Nicholas Lardy, expert on China’s economy at the Peterson Institute for International Economics in Washington, D.C., asserts in The State Strikes Back that China’s centralized control political system has led Beijing to invest in inefficient and unprofitable state-owned enterprises rather than in the private sector, where most growth is generated. The 'China Model’, therefore, appears to have a very dynamic private sector with a very bad, resource-consuming state sector that doesn't show much sign of improvement.

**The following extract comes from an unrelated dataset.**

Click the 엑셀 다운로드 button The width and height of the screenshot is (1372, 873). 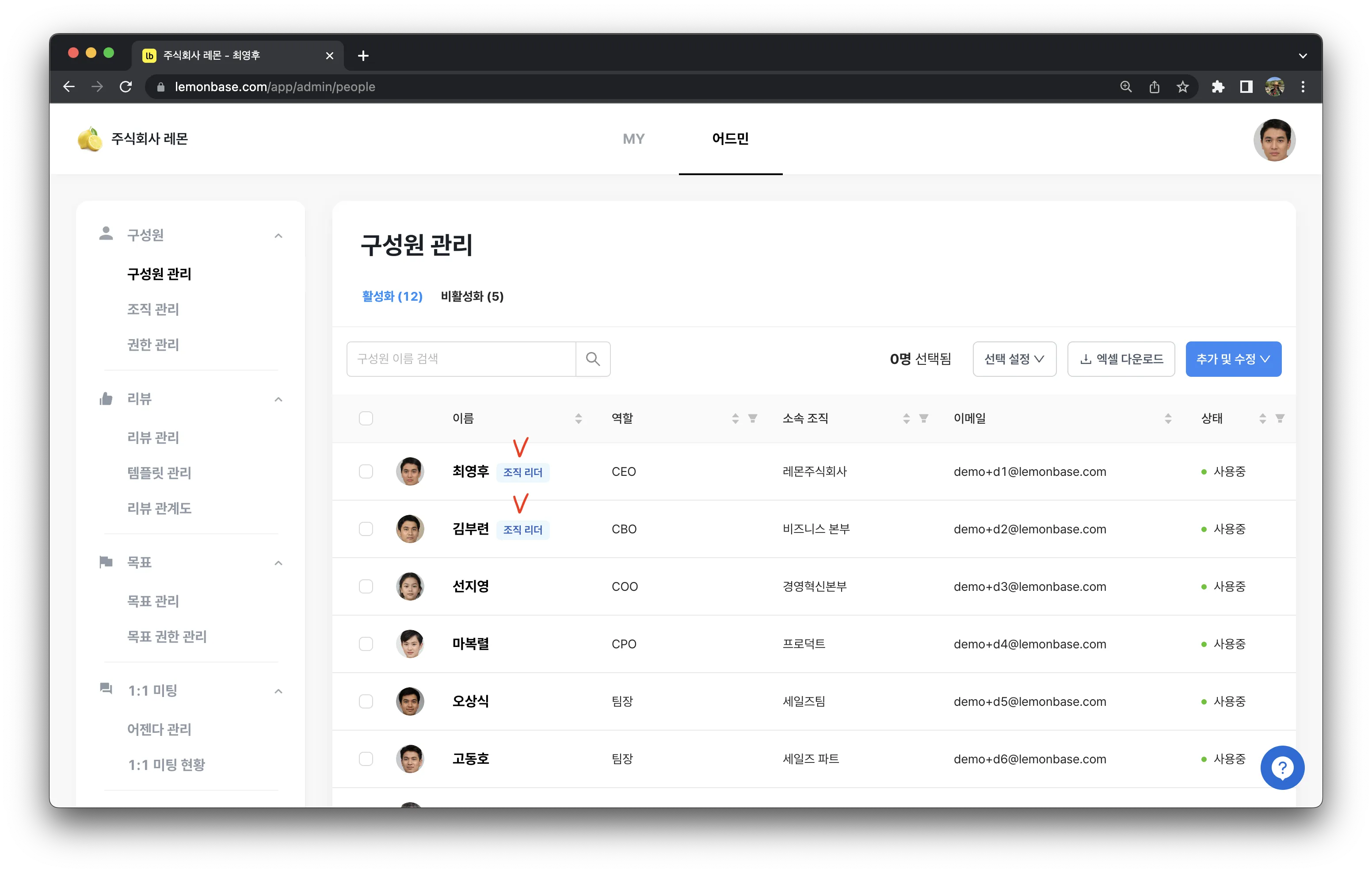1121,359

In pursuing a modern-day “Great Technology Leap Forward” with focus on technological innovation, Chinese state planners aim to increase productivity and competition. Artificial Intelligence (AI) will be the pivotal arena for China’s technology catch-up-and-overtake goal. China’s whole-of-nation approach marshals state-society structures to advance China’s quest for technological self-reliance. The US National Security Commission on Artificial Intelligence (2021) assesses the threat of China’s technology advancements and the necessity for the US to identify technology priorities to advance national competitiveness:
“China is pursuing a comprehensive technology leadership strategy. China’s strategic investments in key sectors through its Made in China 2025 initiative threaten U.S. technological prowess, economic prosperity, and national security. In addition to investments in AI, China is seeking to become a world leader in quantum, 5G, and biotech, among other areas, and sees its strategies to lead in AI and each of these other technologies as mutually reinforcing. It has made clear which technologies it views as key national priorities and is investing heavily in a wide range of sectors that it assesses are essential to overall technical leadership”.

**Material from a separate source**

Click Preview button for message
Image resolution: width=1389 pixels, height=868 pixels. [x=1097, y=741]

Therefore, to compete against China, the United States must develop a unified list of the technologies that will underpin national competitiveness in the 21st century. Hence, the first-mover advantage of developing and deploying technologies like microelectronics, biotechnology, and quantum computing will make it difficult for the United States to catch up to China. The lack of such a list results in disparate funding and policy approaches to technology protection and promotion across the U.S. government. The absence of clear priorities also makes it more difficult to effectively marshal private-sector investment in key technologies. In critical sectors with strong network effects like telecommunications, a winner-take-all dynamic raises the stakes even further for rapidly developing a leading technology platform.
Policy and Industry Implications
In expanding China’s commercial, investment, and technological reach in gaining access to global talent and resources, Beijing systematically uses industrial espionage, intellectual property theft, and talent recruitment to elicit proprietary and critical information. Policymakers and corporate leaders should identify and mitigate the risks of Chinese state apparatus operations in American and European companies, universities, research institutions, media organizations, and non-governmental organizations. China’s asymmetric approach to gaining competitive advantage epitomises the global and local risk of the US-China tech race.